New fad diets, new fad training schemes. I'll just add a few bits of rubbish stuff of my own to confuse you, or perhaps I will not. I haven't been political for a while, it was on purpose, it's tiring, and frustrating, but the nasty powers that be want us all getting tired, and not be political. So under the guise of new diets, I'll just give you some politics. Tricked you, please don't turn off. I know that rich people arn't political on the their Face Book pages on purpose, it makes them less rich, you will get less work, I took a biggish writer out the other day who said to me "tone it down ".

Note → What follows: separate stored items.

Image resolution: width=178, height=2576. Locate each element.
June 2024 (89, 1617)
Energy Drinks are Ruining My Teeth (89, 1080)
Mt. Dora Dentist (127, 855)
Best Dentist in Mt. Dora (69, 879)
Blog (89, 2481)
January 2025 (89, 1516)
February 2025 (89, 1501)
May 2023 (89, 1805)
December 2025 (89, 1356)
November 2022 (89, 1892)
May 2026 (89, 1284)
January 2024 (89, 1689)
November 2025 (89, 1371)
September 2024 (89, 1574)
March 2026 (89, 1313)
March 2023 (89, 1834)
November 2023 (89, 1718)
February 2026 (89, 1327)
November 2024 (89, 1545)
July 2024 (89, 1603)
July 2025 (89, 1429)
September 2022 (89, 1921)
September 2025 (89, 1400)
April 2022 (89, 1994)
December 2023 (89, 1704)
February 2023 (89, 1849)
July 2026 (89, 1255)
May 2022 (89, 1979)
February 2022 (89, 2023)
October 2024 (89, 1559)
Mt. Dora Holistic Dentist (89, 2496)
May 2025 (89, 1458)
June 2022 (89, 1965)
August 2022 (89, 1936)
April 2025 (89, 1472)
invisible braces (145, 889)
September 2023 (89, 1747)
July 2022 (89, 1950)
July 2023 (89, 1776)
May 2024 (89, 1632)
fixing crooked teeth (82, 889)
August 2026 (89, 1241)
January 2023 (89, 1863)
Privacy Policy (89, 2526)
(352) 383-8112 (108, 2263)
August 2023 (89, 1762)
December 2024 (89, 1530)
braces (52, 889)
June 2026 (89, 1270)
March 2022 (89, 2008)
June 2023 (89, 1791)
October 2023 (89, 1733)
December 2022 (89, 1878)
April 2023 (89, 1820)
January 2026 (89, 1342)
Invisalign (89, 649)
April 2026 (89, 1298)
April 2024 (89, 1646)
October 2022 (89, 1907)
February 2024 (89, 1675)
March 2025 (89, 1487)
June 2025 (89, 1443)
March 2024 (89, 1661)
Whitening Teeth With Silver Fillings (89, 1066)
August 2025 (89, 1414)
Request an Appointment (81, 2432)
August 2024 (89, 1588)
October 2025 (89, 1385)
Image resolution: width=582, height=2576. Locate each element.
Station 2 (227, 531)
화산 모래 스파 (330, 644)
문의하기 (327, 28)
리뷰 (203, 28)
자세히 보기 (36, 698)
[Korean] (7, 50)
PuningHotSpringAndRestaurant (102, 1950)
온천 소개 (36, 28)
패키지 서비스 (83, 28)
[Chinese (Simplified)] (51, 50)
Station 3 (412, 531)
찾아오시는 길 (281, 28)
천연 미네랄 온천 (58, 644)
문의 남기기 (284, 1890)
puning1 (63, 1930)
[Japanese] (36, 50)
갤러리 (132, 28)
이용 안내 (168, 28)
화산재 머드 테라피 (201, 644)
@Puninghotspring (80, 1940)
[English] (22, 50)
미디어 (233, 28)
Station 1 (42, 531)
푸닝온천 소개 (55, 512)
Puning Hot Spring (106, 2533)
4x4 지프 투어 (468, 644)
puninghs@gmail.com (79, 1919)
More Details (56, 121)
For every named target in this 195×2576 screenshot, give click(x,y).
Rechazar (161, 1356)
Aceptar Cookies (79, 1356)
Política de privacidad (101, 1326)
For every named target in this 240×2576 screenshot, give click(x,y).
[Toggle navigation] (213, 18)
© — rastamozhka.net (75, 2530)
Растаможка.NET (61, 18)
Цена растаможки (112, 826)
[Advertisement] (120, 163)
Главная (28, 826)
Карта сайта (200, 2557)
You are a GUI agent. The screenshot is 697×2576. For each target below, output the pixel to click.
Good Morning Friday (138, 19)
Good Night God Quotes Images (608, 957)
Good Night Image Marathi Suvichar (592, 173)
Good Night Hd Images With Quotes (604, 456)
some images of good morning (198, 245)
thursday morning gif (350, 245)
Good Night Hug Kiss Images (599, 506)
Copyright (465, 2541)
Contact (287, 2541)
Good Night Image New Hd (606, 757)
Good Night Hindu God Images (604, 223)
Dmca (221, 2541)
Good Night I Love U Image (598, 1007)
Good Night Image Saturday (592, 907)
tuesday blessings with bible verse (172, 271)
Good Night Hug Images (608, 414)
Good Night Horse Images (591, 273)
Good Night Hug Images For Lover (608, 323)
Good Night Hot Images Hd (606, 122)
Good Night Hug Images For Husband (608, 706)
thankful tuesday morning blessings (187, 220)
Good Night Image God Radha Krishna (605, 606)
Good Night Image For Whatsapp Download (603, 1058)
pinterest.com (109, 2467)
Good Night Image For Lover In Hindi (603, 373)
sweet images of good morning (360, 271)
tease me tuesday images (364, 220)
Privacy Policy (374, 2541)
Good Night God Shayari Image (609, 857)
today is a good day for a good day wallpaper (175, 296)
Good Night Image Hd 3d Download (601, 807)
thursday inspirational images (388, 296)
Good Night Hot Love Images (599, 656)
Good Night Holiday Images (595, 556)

You saw this photo before, here it is again, nothing better than some climbing with nice people, we even talked politics that day. Nobody died talking politics.
Fried Egg Jelly fish are still around, but dying off, so beautiful and sad at the same time, like looking at butterflies for me, temporary like some of the good old classical Greek heros. Our span is so short, why do some of us have to be so horrible, why is America so stupid that it will make its Supreme Court so much worse with a payed for woman hater as one of it controlling elements. A diet of Fried egg jellies, a diet of lies, a diet of Red Bull shit cans on the sea bed, a diet of cigarette ends poisoning the sea horses. Pick your diet.
My little friend on the edge of the world, no problems here on the edge.
Entering the Underworld, you must pay the Ferryman, or you don't get out-the price for living in a civilised society is a certain level of morality, so what happened to politicians? Were they hit on the head repeatedly by their working class nannies, what is their excuse, and why don't they go to jail?